SAP
SAP is the leading enterprise application and business AI company. SAP stands at the intersection of business and technology, where innovations are designed to directly address real business challenges and produce real-world impacts. SAP’s integrated portfolio unites the elements of modern organizations — from workforce and financials to customers and supply chains — into a unified ecosystem that drives progress. For over 50 years, organizations have trusted SAP to bring out their best by uniting business-critical operations spanning finance, procurement, HR, supply chain, and customer experience. For more information, visit www.sap.com.
SAP and AI
SAP focuses on Business AI by embedding intelligent capabilities directly into enterprise applications and processes from the start. These solutions meet SAP’s high standards for product quality, ethics, privacy, and security.
Using advanced machine learning and deep learning technologies, SAP enhances its cloud solutions to deliver practical business value. For example, this technology/AI helps automatically match invoices to payments in CloudERP SAP Cash applications, streamline invoice processing in SAP Concur within Spend Management.
SAP & MDSI
Project: Synthetic Business Data Generation with Prof. Stephan Günnemann
Conducting research does not only require well-defined problem statements but particularly in AI also relevant data. However, SAP as a leading ERP provider, cannot just share confidential customer data with third parties and researchers. While public dataset may be used it is often not representative of real business data. To this end, this project aims to synthetically generate business data driven by SAP data models and metadata, allowing for both scientific reproducibility and business relevance.

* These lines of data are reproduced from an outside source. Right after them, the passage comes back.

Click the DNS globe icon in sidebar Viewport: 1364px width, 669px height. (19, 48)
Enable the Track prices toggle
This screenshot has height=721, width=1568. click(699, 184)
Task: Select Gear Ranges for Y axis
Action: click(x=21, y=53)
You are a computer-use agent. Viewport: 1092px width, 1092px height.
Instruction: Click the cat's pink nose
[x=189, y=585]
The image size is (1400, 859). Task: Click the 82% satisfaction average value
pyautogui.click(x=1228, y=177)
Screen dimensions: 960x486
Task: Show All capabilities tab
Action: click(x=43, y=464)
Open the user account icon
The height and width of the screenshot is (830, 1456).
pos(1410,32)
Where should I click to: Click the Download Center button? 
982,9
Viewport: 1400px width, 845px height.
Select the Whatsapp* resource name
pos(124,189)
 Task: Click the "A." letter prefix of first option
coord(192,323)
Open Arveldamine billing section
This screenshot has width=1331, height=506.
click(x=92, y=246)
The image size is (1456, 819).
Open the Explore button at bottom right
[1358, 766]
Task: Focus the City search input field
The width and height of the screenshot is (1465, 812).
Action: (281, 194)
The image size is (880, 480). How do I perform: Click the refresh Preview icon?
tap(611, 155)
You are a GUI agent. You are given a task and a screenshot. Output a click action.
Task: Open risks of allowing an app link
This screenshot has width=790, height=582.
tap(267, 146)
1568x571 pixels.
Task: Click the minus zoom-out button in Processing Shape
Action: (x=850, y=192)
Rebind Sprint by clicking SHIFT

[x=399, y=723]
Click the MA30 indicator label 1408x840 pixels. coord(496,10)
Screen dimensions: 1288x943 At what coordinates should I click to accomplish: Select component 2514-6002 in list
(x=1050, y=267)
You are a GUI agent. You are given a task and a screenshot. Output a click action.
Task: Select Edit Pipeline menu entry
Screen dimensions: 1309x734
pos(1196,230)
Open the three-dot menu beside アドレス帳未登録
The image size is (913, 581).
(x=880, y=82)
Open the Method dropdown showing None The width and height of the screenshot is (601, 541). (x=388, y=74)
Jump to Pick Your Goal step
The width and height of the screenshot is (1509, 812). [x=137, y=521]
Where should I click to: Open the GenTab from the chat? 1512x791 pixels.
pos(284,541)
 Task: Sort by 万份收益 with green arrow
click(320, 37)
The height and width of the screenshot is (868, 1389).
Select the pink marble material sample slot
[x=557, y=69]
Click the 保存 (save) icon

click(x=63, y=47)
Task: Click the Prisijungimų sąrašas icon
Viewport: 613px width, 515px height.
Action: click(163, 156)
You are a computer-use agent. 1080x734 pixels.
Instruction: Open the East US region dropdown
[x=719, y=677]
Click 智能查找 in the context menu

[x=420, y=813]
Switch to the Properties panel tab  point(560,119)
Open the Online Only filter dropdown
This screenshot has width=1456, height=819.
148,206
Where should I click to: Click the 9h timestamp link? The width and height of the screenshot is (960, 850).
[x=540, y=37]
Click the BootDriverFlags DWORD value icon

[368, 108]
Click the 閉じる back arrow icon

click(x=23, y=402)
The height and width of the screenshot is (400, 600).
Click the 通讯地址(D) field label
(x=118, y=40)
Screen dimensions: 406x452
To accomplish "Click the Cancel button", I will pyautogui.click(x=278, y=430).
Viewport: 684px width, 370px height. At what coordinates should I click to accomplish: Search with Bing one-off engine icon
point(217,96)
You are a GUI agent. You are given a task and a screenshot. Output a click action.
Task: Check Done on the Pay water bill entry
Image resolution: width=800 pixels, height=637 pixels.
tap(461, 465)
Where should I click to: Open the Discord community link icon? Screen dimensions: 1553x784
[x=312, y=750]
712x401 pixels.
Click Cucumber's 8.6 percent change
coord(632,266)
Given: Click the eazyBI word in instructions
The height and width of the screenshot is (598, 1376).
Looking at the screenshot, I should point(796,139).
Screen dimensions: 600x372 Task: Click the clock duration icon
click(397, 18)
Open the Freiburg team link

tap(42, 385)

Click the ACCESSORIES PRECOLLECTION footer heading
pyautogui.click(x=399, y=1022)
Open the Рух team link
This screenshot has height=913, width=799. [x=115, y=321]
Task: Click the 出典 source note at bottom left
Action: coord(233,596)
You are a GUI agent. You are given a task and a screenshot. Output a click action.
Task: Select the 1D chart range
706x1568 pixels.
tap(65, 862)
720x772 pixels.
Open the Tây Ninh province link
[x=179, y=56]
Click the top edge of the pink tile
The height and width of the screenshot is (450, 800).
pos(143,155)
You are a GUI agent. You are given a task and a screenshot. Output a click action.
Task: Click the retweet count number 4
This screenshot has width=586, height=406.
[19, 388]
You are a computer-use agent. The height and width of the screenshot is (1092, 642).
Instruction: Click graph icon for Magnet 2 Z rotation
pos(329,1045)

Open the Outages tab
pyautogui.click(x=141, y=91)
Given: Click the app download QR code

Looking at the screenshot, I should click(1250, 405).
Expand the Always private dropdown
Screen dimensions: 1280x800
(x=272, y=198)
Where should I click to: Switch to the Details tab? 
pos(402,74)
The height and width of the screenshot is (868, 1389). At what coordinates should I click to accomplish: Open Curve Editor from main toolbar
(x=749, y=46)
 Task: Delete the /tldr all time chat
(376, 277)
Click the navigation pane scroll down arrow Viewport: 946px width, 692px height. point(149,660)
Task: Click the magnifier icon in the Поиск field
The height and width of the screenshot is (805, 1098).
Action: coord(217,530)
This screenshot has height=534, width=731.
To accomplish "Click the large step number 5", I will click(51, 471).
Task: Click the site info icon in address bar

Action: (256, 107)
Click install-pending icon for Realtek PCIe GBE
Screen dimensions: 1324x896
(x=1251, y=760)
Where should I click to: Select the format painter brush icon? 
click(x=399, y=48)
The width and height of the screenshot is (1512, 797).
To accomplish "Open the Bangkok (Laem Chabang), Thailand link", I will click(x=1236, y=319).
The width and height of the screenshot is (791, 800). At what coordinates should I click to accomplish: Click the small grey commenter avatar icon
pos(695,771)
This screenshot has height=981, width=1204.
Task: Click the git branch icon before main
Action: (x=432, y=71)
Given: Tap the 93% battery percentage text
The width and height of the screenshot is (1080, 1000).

Project: New Approaches to Tour Planning and Vehicle Routing with Prof. Stefan Minner
This is a joint research project regarding the use of data-driven approaches and decomposition algorithms in the context of the Vehicle Routing Problem (VRP) to enable the solution of larger and more complex real-world problems. In order to advance the state of knowledge in AI and advanced optimization, several more specific questions need to be addressed. For example, how are the clusters rated when aggregating and breaking down into sub-clusters, and how to improve the user acceptance of data-driven and AI-based approaches.